» **Saved entries**:
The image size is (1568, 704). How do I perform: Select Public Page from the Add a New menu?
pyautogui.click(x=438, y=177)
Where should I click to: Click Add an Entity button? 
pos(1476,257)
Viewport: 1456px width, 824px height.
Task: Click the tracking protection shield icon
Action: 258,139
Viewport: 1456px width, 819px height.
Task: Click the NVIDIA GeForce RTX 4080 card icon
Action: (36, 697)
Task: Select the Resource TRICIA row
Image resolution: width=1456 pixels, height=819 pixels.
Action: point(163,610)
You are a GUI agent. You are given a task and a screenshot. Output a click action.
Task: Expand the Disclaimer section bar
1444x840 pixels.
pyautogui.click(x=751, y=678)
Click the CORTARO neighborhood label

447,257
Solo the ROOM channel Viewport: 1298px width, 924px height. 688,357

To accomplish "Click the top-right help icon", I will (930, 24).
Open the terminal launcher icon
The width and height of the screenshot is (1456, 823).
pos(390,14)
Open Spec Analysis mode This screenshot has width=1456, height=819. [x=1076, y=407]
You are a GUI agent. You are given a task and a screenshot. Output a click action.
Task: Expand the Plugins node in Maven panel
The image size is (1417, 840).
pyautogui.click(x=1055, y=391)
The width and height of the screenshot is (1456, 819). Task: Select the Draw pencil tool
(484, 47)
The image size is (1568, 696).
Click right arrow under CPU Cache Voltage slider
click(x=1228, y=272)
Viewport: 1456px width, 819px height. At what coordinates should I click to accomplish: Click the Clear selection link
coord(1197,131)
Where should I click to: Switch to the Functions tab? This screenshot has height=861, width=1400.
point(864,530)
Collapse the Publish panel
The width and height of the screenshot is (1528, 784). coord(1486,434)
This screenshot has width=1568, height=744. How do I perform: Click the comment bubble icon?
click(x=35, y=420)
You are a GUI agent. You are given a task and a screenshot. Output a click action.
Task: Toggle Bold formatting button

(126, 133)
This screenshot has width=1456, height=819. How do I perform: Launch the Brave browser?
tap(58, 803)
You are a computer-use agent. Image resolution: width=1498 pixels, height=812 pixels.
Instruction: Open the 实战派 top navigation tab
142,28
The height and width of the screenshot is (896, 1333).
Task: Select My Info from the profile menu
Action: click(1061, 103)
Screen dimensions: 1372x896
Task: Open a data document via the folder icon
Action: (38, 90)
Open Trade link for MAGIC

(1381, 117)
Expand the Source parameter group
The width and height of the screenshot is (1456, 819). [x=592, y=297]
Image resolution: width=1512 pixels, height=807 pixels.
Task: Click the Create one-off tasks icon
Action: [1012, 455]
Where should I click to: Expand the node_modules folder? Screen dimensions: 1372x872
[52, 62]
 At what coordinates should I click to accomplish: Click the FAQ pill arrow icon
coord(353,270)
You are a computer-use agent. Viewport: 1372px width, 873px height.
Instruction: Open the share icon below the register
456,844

» **TASK TO COMPLETE**:
Look for "You are a computer-use agent. Image" in the records. Write out its line and every later line through the end exactly, with nothing more.

» **EXPECTED OUTPUT**:
You are a computer-use agent. Image resolution: width=1498 pixels, height=812 pixels.
Instruction: Open the 实战派 top navigation tab
142,28
The height and width of the screenshot is (896, 1333).
Task: Select My Info from the profile menu
Action: click(1061, 103)
Screen dimensions: 1372x896
Task: Open a data document via the folder icon
Action: (38, 90)
Open Trade link for MAGIC

(1381, 117)
Expand the Source parameter group
The width and height of the screenshot is (1456, 819). [x=592, y=297]
Image resolution: width=1512 pixels, height=807 pixels.
Task: Click the Create one-off tasks icon
Action: [1012, 455]
Where should I click to: Expand the node_modules folder? Screen dimensions: 1372x872
[52, 62]
 At what coordinates should I click to accomplish: Click the FAQ pill arrow icon
coord(353,270)
You are a computer-use agent. Viewport: 1372px width, 873px height.
Instruction: Open the share icon below the register
456,844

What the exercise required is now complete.